What is expected:
List each line of the entries below that contains the string "dialog" and copy every such line in full.

The input:
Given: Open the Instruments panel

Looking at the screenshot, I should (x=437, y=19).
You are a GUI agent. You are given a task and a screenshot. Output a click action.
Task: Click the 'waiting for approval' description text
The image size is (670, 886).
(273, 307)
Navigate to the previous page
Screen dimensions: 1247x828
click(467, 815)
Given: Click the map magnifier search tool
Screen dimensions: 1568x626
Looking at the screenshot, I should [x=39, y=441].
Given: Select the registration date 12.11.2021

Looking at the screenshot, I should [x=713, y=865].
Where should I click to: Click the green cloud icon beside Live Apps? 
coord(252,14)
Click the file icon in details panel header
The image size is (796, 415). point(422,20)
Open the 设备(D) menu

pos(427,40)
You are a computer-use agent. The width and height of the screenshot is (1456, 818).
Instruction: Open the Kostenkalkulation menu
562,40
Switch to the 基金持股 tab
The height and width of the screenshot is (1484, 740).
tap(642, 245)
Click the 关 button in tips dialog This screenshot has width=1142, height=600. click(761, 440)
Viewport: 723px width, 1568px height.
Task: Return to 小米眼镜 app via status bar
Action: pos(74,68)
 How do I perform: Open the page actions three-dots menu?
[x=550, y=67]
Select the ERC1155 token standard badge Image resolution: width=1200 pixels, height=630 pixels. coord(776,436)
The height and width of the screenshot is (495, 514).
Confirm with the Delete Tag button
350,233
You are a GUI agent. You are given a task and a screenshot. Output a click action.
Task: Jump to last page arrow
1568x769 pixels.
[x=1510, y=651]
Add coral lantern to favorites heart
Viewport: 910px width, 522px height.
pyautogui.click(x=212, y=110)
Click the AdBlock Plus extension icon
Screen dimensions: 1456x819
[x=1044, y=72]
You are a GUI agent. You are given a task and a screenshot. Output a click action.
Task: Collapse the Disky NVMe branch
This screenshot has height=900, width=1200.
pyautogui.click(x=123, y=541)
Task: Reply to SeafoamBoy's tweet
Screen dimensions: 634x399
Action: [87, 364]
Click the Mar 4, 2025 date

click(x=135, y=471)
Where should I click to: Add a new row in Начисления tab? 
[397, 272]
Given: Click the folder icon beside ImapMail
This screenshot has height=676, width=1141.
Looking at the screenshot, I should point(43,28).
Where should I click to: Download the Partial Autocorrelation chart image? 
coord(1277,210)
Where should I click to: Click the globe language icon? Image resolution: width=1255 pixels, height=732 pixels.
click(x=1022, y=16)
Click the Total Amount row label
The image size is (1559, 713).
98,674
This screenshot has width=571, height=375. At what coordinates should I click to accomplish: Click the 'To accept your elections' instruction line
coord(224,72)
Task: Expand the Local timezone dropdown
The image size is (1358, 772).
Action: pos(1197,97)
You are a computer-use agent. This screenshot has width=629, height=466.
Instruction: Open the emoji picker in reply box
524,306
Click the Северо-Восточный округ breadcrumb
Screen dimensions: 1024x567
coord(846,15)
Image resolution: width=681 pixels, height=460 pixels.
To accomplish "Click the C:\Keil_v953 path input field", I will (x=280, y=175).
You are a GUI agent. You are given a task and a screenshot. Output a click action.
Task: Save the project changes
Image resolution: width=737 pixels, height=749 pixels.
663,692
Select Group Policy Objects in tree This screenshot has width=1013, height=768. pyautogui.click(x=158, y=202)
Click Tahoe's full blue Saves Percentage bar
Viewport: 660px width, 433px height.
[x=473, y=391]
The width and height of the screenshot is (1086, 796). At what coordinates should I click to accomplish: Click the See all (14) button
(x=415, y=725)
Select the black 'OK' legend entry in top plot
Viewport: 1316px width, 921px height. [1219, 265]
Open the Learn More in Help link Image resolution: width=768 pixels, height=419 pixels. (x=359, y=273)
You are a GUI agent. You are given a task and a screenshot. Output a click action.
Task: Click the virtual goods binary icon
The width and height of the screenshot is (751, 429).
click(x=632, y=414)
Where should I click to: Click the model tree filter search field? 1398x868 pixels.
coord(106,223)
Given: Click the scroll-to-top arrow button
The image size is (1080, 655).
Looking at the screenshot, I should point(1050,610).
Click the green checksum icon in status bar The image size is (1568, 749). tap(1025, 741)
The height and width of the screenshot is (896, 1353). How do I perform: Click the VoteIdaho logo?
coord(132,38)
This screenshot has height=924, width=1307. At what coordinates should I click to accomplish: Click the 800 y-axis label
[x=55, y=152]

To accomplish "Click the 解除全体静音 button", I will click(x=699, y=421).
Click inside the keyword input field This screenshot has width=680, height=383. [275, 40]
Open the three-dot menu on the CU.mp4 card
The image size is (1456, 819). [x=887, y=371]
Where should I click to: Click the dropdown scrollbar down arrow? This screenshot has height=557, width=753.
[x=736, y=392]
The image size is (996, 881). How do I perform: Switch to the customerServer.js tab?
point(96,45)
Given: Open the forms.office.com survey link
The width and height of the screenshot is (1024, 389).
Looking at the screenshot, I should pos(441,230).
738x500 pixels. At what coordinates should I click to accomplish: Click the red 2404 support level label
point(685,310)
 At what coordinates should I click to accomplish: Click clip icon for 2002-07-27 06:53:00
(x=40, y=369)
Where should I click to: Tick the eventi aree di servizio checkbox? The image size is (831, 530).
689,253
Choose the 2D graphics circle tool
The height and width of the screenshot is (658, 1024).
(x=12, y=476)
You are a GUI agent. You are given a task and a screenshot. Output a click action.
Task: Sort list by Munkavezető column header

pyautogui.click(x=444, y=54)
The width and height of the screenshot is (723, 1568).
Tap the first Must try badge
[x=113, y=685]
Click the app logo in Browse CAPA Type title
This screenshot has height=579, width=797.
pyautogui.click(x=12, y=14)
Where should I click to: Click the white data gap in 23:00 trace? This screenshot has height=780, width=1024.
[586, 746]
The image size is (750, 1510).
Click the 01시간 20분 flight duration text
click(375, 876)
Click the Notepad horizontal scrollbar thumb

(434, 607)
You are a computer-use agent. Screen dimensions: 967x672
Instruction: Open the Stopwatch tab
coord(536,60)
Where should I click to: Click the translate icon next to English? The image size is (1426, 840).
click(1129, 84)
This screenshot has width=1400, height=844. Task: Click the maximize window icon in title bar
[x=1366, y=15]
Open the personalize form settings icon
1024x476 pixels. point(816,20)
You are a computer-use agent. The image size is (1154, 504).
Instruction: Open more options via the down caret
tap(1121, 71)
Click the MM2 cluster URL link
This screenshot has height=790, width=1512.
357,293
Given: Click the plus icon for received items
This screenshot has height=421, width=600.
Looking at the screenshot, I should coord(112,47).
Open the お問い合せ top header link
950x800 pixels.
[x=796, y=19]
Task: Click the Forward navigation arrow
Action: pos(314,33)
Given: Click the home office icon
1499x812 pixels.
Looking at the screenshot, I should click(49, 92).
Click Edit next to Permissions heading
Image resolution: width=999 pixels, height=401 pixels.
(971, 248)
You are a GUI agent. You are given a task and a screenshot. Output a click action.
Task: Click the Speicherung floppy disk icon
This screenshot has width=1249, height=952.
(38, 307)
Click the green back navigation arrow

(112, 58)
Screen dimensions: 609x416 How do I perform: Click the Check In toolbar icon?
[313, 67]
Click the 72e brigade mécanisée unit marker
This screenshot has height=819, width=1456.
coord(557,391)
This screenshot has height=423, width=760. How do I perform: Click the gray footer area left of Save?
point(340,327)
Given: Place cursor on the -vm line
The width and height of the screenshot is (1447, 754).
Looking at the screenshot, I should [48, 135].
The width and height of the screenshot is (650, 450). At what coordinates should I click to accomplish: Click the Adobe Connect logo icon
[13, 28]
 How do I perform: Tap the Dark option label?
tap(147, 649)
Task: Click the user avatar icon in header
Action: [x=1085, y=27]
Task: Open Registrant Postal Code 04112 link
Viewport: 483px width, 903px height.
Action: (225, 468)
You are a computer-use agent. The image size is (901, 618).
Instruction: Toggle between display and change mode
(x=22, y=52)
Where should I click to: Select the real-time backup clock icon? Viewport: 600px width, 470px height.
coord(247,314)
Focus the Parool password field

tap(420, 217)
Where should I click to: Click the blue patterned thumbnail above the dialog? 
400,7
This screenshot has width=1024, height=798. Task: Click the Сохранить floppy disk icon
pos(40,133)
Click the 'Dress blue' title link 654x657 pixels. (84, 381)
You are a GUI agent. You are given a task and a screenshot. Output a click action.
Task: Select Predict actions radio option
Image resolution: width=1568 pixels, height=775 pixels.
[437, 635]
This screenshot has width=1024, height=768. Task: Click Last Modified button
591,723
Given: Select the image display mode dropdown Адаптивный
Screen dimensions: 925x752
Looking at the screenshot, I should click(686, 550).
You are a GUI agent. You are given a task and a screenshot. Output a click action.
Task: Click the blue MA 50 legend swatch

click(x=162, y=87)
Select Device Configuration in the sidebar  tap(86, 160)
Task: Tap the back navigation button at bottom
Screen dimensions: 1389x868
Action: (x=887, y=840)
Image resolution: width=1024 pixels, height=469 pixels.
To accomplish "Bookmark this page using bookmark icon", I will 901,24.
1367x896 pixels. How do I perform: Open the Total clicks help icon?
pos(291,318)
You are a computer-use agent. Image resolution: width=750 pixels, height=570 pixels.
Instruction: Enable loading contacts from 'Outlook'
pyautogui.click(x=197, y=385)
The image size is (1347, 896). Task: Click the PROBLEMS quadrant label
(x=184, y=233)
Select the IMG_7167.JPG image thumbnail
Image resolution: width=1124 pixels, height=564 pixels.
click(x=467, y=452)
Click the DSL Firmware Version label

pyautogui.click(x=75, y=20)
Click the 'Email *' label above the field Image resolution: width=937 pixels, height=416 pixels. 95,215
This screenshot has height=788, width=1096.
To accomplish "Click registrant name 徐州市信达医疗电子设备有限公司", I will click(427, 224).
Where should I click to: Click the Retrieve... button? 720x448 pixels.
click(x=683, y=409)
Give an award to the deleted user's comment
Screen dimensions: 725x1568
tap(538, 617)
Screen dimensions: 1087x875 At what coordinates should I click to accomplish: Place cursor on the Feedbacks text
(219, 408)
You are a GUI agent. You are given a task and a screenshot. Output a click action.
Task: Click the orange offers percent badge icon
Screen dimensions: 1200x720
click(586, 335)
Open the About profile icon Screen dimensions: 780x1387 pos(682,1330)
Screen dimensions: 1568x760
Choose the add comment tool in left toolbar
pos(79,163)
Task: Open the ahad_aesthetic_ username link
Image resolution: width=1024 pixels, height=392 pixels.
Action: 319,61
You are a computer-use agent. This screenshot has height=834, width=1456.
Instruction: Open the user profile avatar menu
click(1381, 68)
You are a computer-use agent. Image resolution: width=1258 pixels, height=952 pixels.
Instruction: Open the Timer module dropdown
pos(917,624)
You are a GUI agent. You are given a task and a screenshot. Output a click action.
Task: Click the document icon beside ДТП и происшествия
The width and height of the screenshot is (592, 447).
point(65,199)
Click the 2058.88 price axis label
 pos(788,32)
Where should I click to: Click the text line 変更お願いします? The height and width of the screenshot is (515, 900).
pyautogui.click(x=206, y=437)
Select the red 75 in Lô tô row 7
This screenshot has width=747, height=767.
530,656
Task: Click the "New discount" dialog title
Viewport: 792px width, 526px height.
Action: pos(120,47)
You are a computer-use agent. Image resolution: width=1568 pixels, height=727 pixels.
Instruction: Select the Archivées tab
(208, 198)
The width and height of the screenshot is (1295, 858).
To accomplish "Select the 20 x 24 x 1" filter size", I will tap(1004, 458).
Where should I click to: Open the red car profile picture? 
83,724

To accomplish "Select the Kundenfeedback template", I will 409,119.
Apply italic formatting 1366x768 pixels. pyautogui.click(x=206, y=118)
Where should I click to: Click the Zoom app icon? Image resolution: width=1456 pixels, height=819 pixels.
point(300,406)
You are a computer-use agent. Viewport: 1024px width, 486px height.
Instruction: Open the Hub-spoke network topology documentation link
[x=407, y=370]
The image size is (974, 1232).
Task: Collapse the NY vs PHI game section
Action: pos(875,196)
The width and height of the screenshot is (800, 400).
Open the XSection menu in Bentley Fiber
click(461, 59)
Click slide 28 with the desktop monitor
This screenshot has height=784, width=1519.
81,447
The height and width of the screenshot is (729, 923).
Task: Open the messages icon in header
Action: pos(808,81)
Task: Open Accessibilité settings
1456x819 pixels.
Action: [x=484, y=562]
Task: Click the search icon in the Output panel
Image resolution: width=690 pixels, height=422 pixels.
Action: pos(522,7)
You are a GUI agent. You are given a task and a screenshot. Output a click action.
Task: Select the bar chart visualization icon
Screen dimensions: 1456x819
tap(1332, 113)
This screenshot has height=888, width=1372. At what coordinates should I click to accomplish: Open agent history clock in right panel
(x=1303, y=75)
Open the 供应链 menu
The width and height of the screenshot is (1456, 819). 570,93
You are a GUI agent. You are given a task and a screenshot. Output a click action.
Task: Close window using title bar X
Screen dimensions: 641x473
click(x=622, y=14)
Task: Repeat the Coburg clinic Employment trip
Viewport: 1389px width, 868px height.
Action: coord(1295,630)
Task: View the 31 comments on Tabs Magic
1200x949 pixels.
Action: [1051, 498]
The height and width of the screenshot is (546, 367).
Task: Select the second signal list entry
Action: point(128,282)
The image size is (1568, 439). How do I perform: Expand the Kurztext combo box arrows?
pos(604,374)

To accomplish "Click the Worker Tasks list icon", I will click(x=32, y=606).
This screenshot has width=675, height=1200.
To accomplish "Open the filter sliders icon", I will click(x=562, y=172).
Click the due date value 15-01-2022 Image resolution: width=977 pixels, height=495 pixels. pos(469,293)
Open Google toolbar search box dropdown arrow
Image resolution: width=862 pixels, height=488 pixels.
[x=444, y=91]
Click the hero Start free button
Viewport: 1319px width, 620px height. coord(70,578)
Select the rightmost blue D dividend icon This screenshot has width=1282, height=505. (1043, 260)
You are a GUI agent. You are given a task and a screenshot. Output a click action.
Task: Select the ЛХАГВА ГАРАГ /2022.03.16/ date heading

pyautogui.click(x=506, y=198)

Expected output:
Click the 关 button in tips dialog This screenshot has width=1142, height=600. click(761, 440)
Where should I click to: Click the blue patterned thumbnail above the dialog? 
Task: Click the "New discount" dialog title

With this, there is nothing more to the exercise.